● EXCERPT PROVIDED
■ ■ ■ ■ ■

This proposal puts forward a strategy and specific steps to address those shortcomings. The strategy focuses on the program with by far the most public-diplomacy funding, even though it is outside the national security chain of command—US international broadcasting.

America’s strategy for winning the information war must focus on disseminating truthful information about America and American foreign policy, as well as about repressive regimes and repressed societies. The US should repurpose, refocus, and reorganize its public-diplomacy and international broadcasting capabilities away from producing original content as a journalistic and public relations exercise and toward a 21st-century, multimedia, public broadcasting programming model, focused on promoting truthful information and American values around the world.
Credit: Twenty20
Credit: Twenty20
In December 2016, as part of the 2017 National Defense Authorization Act for Fiscal Year 2017 (NDAA), President Obama signed into law a sweeping reorganization of US international broadcasting capabilities.1 Section 1288 of the 2017 NDAA transfers the Broadcasting Board of Governors’ (BBG) powers to a new CEO and its members to a new International Broadcasting Advisory Board. The legislation gives the new CEO sweeping powers to reorganize US international broadcasting, including by consolidating existing BBG networks and grantees into a single consolidated nonprofit network. It also provides a streamlined mission for the consolidated network. This legislation paves the way for badly needed reforms, including the reforms proposed in this report.

■ ■ ■ ■ ■

● WHAT YOU ARE ASKED TO DO
Please reproduce the stretch of the passage on US international broadcasting from "This proposal puts" through "command—US international broadcasting.", word for word. The data has nothing to do with what is asked here.

● DATA PROVIDED
■ ■ ■ ■ ■

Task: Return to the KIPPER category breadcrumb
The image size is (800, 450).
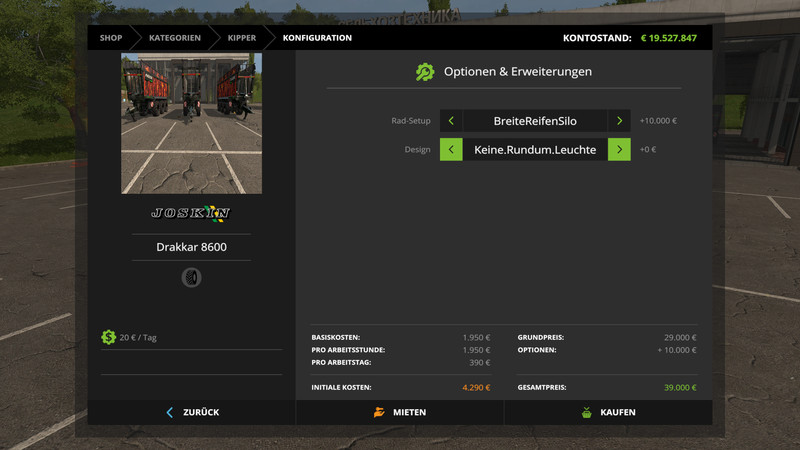Action: 241,38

■ ■ ■ ■ ■

● TASK SOLUTION
This proposal puts forward a strategy and specific steps to address those shortcomings. The strategy focuses on the program with by far the most public-diplomacy funding, even though it is outside the national security chain of command—US international broadcasting.